Retype the Chopin recording text below word for word.

Text passage ▸
◇ ◇ ◇

Take a world-class young pianist who is a global sensation and on his way to being a superstar who specializes in Chopin – Russian pianist Daniil Trifonov (below).

Add in one of the best-known, most popular works by Frederic Chopin – his “Fantaisie-Impromptu.”

Blend in a warehouse loft and a ghostly, pop-like video with a dance-like narrative, all designed to promote Trifonov’s new CD – a budget double-disc set called “Chopin Evocations” (below).

The recording also features both piano concertos with some new orchestral touches by Russian pianist and conductor Mikhail Pletnev as well as Chopin-influenced solo pieces by Robert Schumann, Edvard Grieg, Samuel Barber, Peter Tchaikovsky and Federico Mompou.

The result may well be the most original, individual and persuasive versions of the famous piece you have ever heard of the almost clichéd piece.

◇ ◇ ◇

Provided material ▸

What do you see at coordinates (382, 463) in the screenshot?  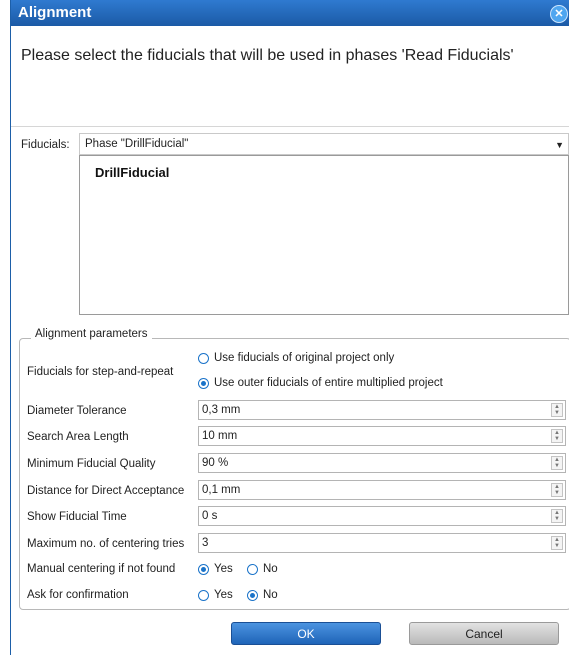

◇ ◇ ◇

Solved problem ▸
Take a world-class young pianist who is a global sensation and on his way to being a superstar who specializes in Chopin – Russian pianist Daniil Trifonov (below).

Add in one of the best-known, most popular works by Frederic Chopin – his “Fantaisie-Impromptu.”

Blend in a warehouse loft and a ghostly, pop-like video with a dance-like narrative, all designed to promote Trifonov’s new CD – a budget double-disc set called “Chopin Evocations” (below).

The recording also features both piano concertos with some new orchestral touches by Russian pianist and conductor Mikhail Pletnev as well as Chopin-influenced solo pieces by Robert Schumann, Edvard Grieg, Samuel Barber, Peter Tchaikovsky and Federico Mompou.

The result may well be the most original, individual and persuasive versions of the famous piece you have ever heard of the almost clichéd piece.